What the task asks :: Continue the article about the Senate Assembly's resolutions on the tenure probationary period from its last sentence, and disregard the rows that follow it.

Exercise text ::
The Senate Assembly, the University’s leading faculty governing body, passed two resolutions yesterday voicing its displeasure with a proposal to allow schools and colleges to extend the maximum tenure probationary period.
With the resolutions, the assembly reaffirmed its support for a resolution it passed in 2006 that expressed concern with any potential changes to the regents’ bylaw 5.09 — the University Board of Regents policy that defines the tenure track procedure for faculty. The assembly also articulated its desire that any faculty decisions regarding tenure should only be made by tenure-track faculty — not the faculty as a whole.
The change to the tenure probationary period was brought to the assembly by University Provost Philip Hanlon who spoke at the meeting, but was initially proposed a few years ago by an advisory board that reports to the provost. The modification would result in a nine-year probationary period with one additional terminal year for faculty who don’t make tenure. The University’s current policy, outlined in bylaw 5.09 and established in 1944, allows for a seven-year probationary term with one terminal year.
Though there is a University-wide limit on the tenure probationary period, each school and college within the University establishes its own tenure clock. Few schools actually utilize the full tenure clock, only the Medical School, the School of Dentistry and the Ross School of Business which allow their faculty the full term.

Information ::
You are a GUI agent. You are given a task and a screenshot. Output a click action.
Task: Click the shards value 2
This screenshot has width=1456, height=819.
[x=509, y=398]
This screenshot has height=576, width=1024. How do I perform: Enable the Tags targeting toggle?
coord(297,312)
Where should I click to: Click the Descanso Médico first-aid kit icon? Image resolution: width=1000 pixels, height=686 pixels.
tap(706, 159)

--

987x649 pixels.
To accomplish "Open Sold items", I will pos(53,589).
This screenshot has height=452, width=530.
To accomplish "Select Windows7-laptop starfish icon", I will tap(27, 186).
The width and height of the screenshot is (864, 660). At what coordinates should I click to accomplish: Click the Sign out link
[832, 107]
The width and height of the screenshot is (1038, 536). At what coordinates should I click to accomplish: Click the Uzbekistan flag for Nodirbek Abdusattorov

==

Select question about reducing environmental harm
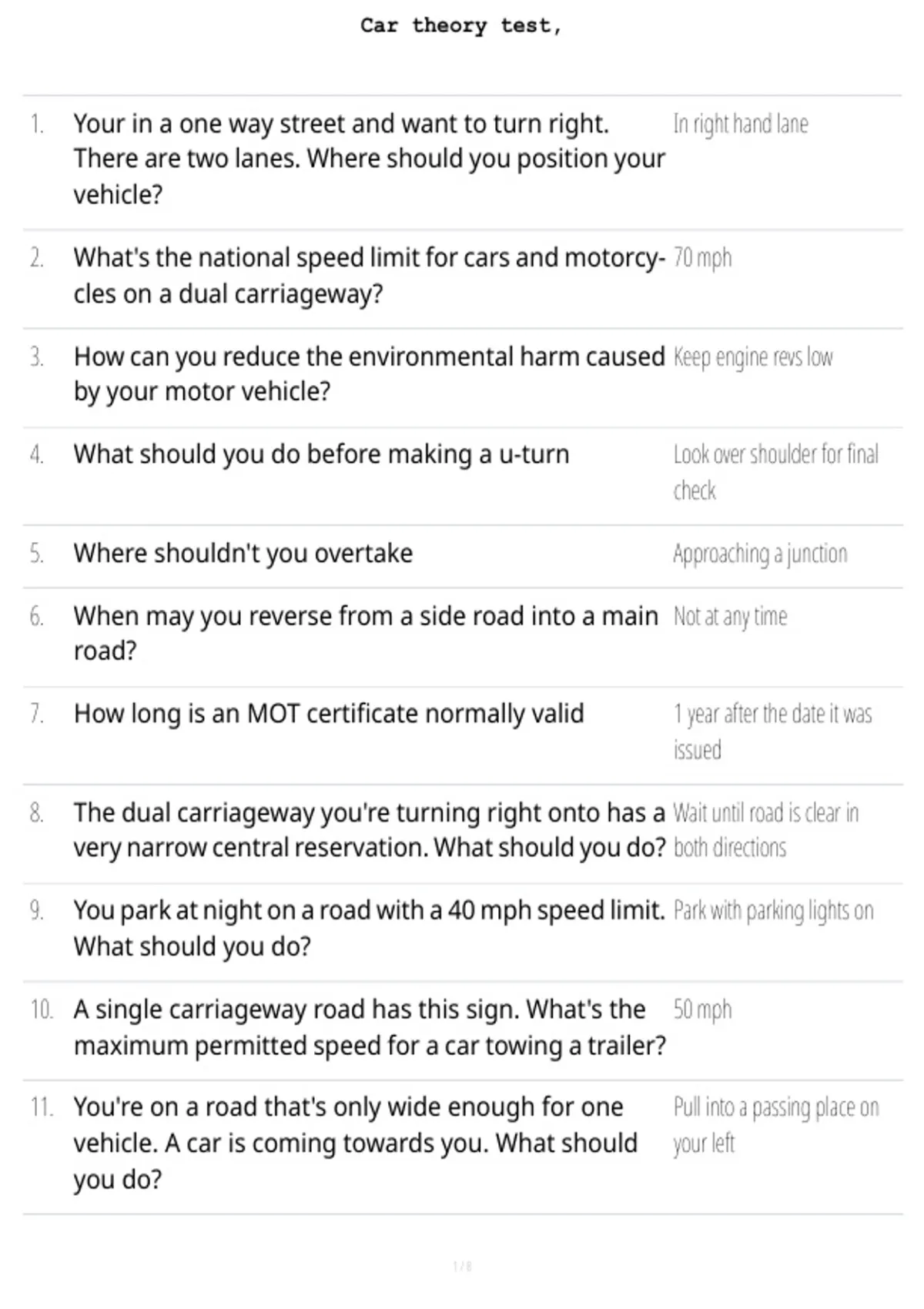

Answer box ::
In an interview last week, Hanlon said the Medical School would most likely take advantage of the change. Citing a recent poll of faculty at the Medical School, Hanlon said more than 80 percent of faculty support extending the tenure probationary period.
During the meeting, however, Gina Poe, vice chair of the Senate Advisory Committee on University Affairs, said the poll was misleading, as a majority of the faculty in the Medical School are clinical faculty — not tenured or tenure-track faculty.
SACUA Chair Ed Rothman, a professor of statistics, said though the regents ultimately vote on whether a faculty member should get tenure, only tenured faculty members should be able to make recommendations to the regents.
“Only tenured-track faculty should be eligible to make final decisions (regarding tenure),” Rothman said. “And the reason for this is because, in the Medical School in particular, we tenured and tenure-track faculty are a minority.”
Poe, an associate professor of anesthesiology and molecular and integrative physiology in the Medical School, added that they only had two non-clinical faculty members serve on a 2005 committee that approved of elongating the tenure period at the University.
At the meeting, Poe read aloud several e-mails she received from her colleagues who disapproved of any changes to the tenure probationary period — including one from Pharmacology Prof. Lori Isom, who served on the 2005 committee.
“I still think it’s a bad idea,” Isom wrote in her e-mail to Poe. “Chairs have the option of extending the tenure process for individuals already. In the end, I think that this tenure policy will only serve to up the ante, so to speak, for everyone regarding what is required for tenure and basically turn assistant professors into indentured servants. Working harder for less money and less security.”
According to Rothman, James Wooliscroft, dean of the Medical School, recently told SACUA that all faculty, including clinical faculty, would be involved in making tenure decisions.
In an interview after the meeting, Rothman said that lengthening the tenure probationary period would affect faculty on the clinical track and tenure track differently.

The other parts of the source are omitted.